Washington had begun to show his great and singular gifts. One of them, through which he secured rest and safety for his shattered forces, shone out there in Morristown. There were only about three thousand effective men in his army. To conceal their number, he had sent them to many houses on the roads leading into the village. The British in New York numbered at least nine thousand well seasoned troops, and with good reason he feared an attack. The force at Morristown was in great danger. One day a New York merchant was brought into camp by the famous scout Solomon Binkus. The merchant had been mistreated by the British. He had sold his business and crossed the river by night and come through the lines on the wagon of a farmer friend who was bringing supplies to the American army. He gave much information as to plans and positions of the British, which was known to be correct. He wished to enlist in the American army and do what he could to help it. He was put to work in the ranks. A few days later the farmer with whom he had arrived came again and, after selling his wagon load, found the ex-merchant and conferred with him in private.
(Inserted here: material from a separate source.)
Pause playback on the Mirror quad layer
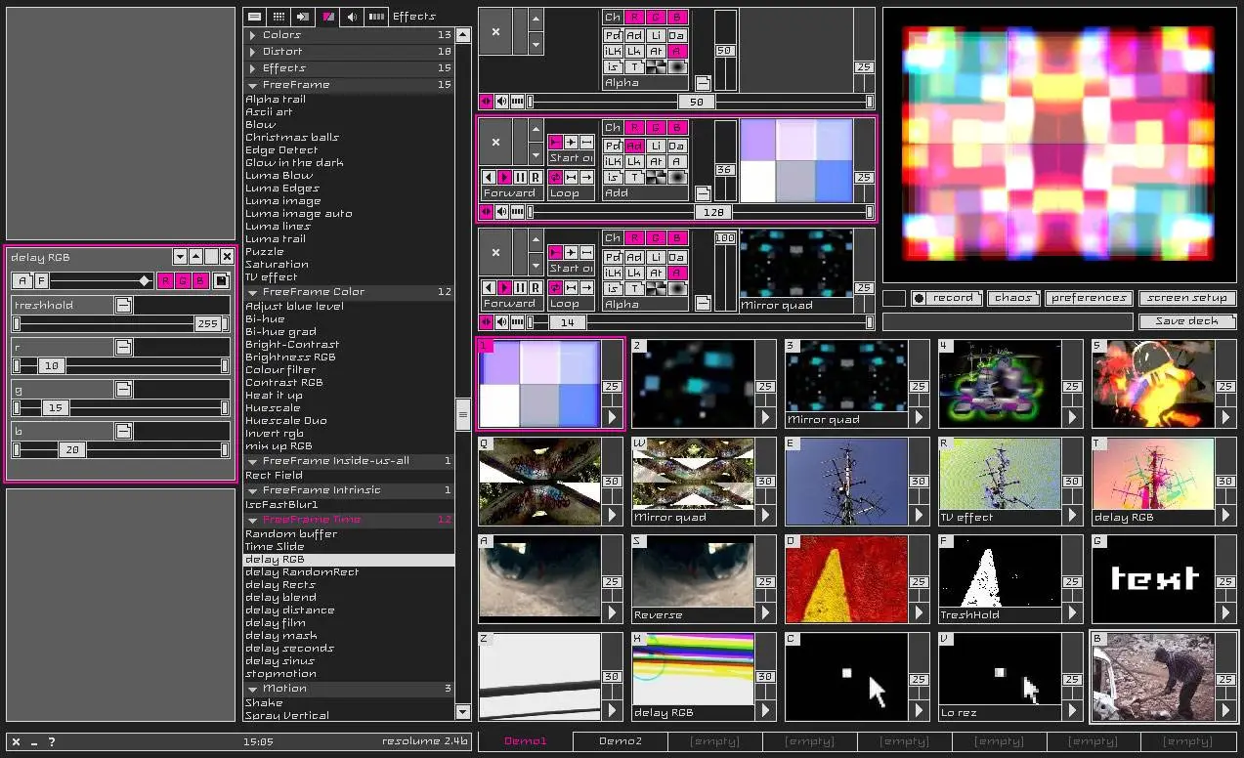coord(520,288)
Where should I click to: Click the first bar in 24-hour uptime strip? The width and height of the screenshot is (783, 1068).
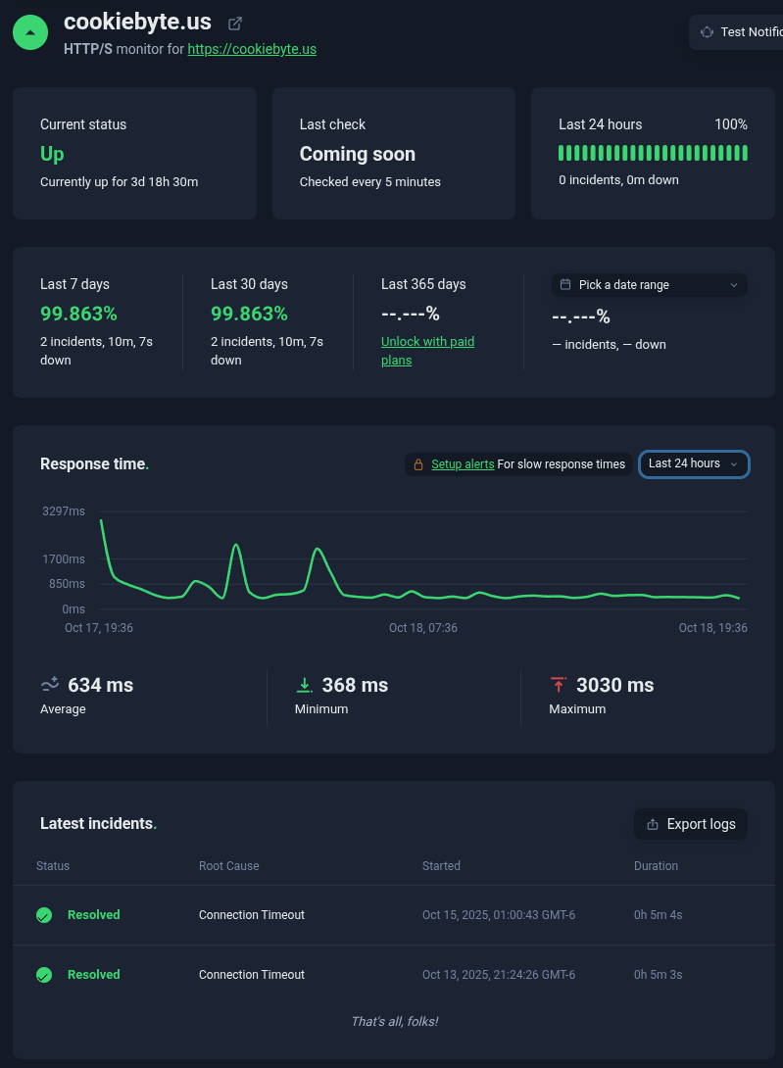pos(562,153)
That evening, when the farmer had got a mile or so from camp, he was stopped and searched by Colonel Irons. A letter was found in the farmer's pocket which clearly indicated that the ex-merchant was a spy and the farmer a Tory. Irons went at once to General Washington with his report, urging that the spy be taken up and put in confinement.

The General sat thoughtfully looking into the fire, but made no answer.

"He is here to count our men and report our weakness," said the Colonel.

"The poor fellow has not found it an easy thing to do," the General answered. "I shall see that he gets help."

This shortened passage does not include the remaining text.